## Your task:
Reproduce every line from the one containing "You are a computer-use" through the end of the items, inclusive, keeping all their text. Scale each coordinate in the answers by 2.25 and round to whole numbers, with halves rounded up, and leave out the pictures.

## Entries provided:
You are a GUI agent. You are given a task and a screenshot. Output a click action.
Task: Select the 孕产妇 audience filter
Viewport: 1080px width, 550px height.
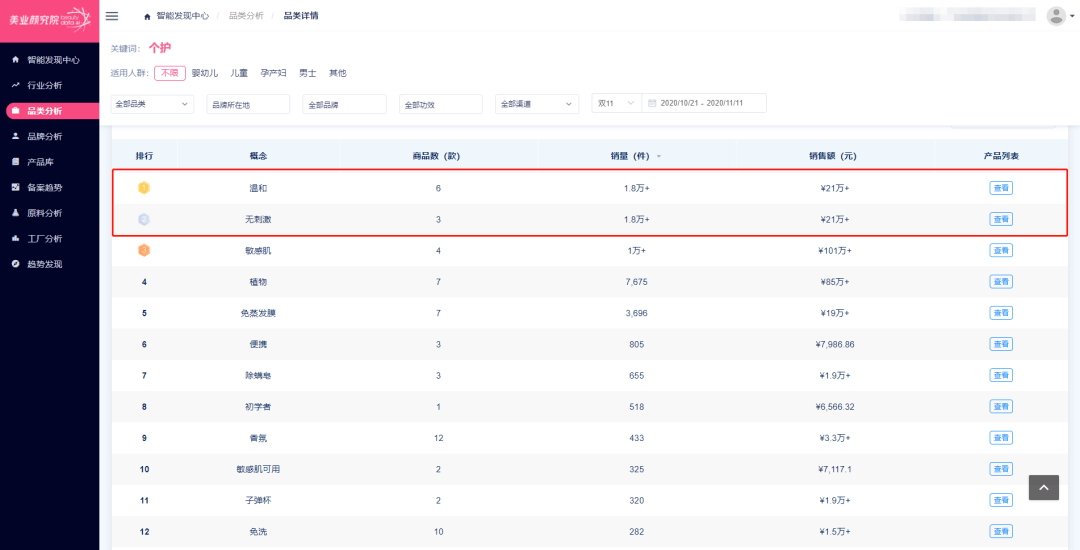(273, 73)
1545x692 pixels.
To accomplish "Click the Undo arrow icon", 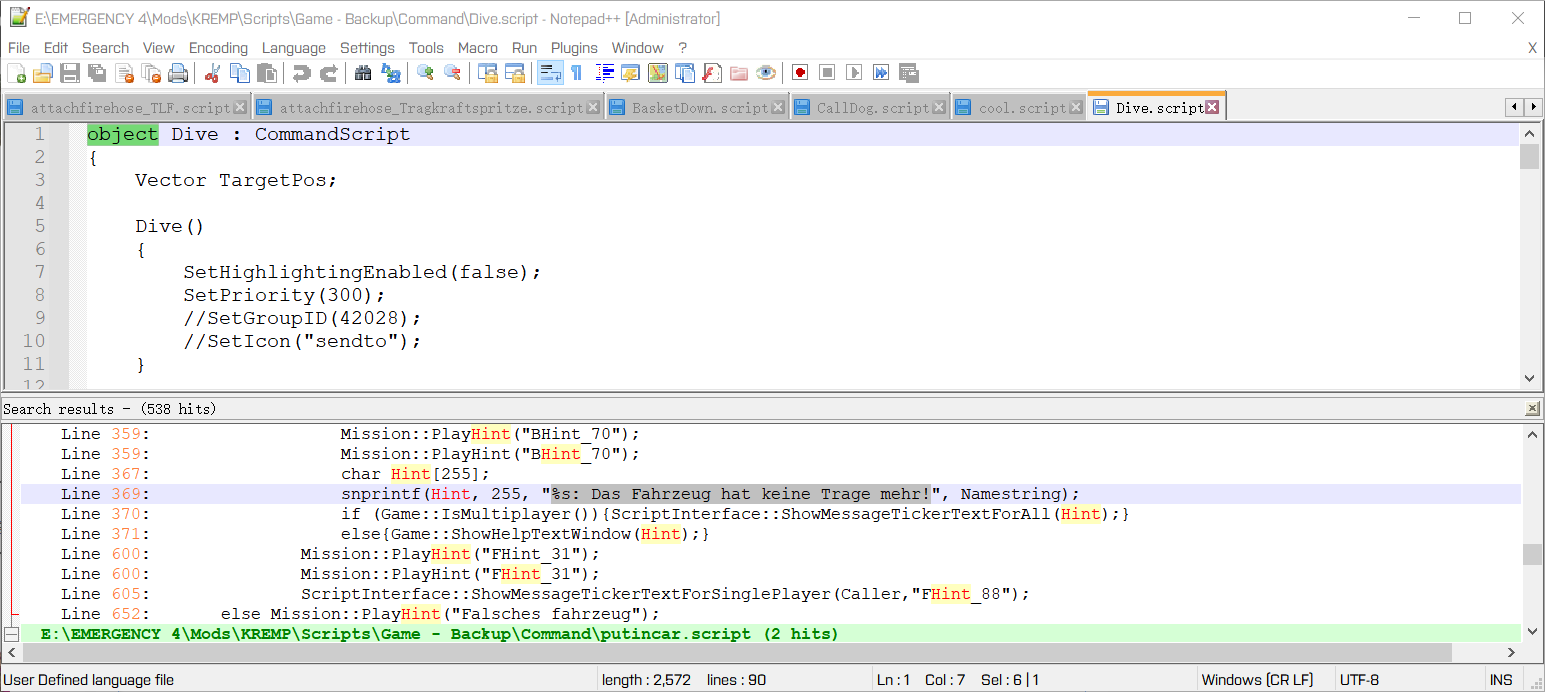I will 301,73.
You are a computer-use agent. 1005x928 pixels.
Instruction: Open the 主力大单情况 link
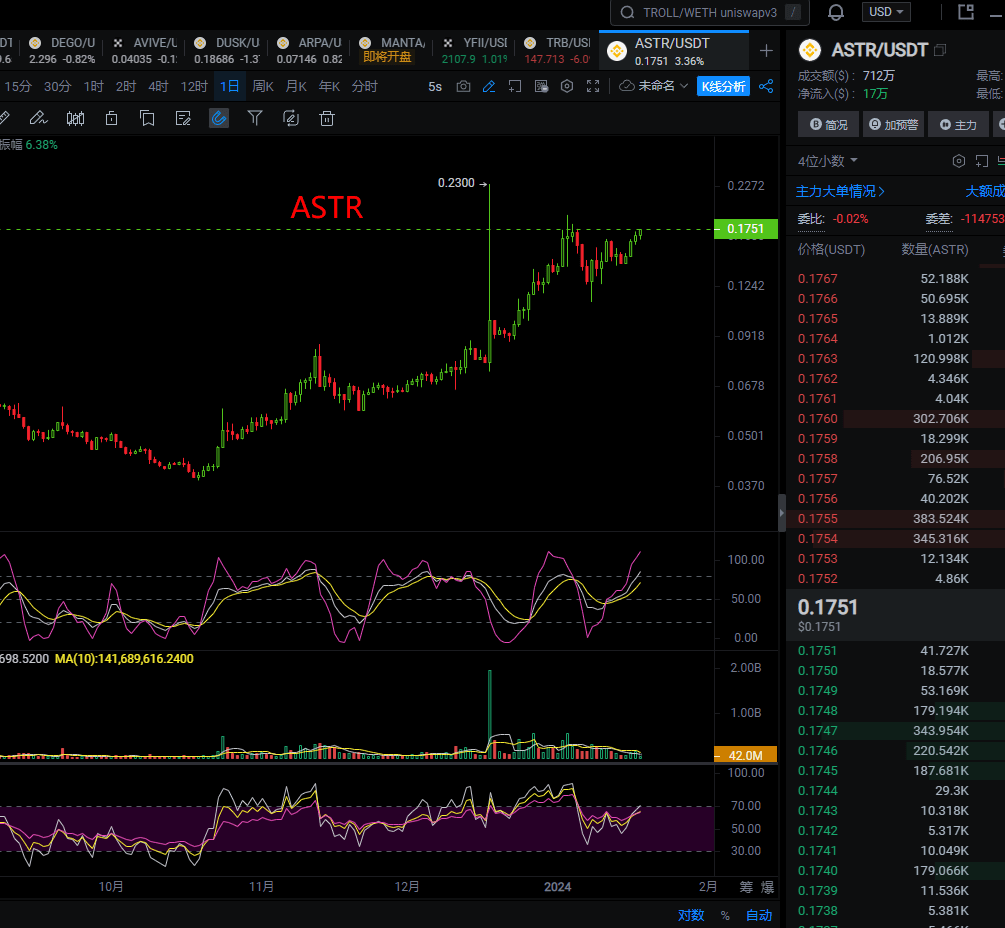[840, 191]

## Answer to this task:
You are a computer-use agent. 1005x928 pixels.
Instruction: Open the 主力大单情况 link
[1890, 430]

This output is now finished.